» DATA EXCERPTS:
=== Begin Enclosure ===

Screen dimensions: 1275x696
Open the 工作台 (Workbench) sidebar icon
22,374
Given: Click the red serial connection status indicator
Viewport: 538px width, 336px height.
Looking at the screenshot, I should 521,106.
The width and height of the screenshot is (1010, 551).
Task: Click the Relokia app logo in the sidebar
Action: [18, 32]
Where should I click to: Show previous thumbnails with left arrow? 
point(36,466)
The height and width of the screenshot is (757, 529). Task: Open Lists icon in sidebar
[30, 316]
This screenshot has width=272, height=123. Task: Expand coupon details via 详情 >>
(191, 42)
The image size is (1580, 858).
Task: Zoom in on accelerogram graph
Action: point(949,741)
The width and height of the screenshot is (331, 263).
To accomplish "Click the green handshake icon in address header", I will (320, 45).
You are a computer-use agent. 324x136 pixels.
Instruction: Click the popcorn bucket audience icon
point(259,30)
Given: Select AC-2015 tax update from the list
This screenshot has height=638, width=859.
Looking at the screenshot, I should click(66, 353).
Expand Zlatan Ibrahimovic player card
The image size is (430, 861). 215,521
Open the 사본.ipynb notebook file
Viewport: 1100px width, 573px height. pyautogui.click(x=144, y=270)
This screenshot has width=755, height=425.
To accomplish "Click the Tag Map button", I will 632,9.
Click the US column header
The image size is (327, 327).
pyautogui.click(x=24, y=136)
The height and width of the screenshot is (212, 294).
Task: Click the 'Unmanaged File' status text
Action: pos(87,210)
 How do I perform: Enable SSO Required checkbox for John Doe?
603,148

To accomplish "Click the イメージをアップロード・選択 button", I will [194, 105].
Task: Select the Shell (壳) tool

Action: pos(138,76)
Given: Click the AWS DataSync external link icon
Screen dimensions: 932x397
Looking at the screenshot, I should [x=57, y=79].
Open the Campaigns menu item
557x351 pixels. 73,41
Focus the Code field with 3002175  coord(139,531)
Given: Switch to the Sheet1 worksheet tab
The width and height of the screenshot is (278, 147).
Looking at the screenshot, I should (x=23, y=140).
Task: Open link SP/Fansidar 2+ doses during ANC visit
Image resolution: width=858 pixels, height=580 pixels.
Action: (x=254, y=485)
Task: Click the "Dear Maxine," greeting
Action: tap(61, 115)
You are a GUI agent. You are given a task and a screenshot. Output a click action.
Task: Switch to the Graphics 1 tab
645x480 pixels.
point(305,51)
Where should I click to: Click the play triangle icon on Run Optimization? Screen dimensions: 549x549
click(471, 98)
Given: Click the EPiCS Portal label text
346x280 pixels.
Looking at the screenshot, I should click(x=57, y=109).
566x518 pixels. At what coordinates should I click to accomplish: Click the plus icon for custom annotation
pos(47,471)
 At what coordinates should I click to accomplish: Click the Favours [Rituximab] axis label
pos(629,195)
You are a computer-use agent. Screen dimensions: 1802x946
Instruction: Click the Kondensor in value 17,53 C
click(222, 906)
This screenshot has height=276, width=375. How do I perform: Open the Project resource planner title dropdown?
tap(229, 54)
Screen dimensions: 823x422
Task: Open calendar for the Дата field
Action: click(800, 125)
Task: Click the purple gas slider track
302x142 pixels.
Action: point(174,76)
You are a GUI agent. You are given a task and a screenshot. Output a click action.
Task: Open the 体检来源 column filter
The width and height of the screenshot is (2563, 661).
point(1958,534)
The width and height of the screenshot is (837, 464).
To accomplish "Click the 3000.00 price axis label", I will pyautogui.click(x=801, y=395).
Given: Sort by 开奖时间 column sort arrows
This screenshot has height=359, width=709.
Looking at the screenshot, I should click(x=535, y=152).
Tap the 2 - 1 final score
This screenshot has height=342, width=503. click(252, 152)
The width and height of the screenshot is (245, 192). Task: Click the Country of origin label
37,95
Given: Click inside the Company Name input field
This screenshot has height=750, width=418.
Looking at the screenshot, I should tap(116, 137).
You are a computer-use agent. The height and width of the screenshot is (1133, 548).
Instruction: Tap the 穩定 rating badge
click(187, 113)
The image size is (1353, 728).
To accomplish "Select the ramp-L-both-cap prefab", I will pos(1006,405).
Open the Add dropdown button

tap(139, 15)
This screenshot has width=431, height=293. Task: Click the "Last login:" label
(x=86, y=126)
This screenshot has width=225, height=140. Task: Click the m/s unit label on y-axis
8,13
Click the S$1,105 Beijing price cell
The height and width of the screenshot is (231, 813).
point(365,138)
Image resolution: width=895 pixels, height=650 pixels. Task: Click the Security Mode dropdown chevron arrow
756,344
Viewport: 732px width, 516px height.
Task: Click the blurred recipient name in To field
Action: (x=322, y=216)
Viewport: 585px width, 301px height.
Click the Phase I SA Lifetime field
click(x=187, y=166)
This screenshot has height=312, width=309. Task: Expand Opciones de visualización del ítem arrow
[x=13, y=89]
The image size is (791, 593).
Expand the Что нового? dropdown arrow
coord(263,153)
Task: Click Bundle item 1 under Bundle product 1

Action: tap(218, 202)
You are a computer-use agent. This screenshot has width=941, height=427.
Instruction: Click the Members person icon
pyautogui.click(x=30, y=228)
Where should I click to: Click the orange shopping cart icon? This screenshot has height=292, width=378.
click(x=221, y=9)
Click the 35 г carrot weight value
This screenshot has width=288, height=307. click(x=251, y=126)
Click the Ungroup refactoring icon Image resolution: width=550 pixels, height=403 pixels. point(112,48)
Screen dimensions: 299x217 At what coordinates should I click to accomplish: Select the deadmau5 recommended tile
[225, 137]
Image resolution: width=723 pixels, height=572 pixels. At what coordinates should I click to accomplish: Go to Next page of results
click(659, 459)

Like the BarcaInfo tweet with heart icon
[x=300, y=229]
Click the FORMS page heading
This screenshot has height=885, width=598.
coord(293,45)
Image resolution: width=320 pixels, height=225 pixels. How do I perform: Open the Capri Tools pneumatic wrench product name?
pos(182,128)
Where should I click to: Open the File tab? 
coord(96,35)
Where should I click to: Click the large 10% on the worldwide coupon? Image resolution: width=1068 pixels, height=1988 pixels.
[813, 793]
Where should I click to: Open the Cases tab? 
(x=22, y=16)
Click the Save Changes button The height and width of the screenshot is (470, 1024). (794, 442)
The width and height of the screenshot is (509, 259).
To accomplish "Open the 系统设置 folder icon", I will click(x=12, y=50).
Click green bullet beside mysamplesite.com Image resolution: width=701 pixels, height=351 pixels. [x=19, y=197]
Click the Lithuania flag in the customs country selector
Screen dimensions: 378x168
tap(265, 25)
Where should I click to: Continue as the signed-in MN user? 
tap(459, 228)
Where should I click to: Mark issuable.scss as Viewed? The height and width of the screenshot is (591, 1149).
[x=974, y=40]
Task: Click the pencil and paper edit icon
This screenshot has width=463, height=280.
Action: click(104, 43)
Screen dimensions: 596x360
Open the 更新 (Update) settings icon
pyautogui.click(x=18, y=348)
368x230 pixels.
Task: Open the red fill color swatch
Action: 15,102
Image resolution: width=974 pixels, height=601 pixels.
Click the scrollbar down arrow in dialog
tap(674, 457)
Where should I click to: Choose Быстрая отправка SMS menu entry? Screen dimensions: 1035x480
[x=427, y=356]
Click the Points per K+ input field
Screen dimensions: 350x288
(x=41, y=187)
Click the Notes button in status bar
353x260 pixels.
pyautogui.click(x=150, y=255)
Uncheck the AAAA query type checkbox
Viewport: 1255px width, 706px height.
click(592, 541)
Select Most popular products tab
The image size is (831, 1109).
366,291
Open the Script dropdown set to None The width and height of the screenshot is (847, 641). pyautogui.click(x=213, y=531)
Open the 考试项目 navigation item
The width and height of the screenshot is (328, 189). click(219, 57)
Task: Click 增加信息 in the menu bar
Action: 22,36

=== End Enclosure ===

Return each full line of the entries that contains the word "Switch".

Given: Switch to the Sheet1 worksheet tab
Task: Switch to the Graphics 1 tab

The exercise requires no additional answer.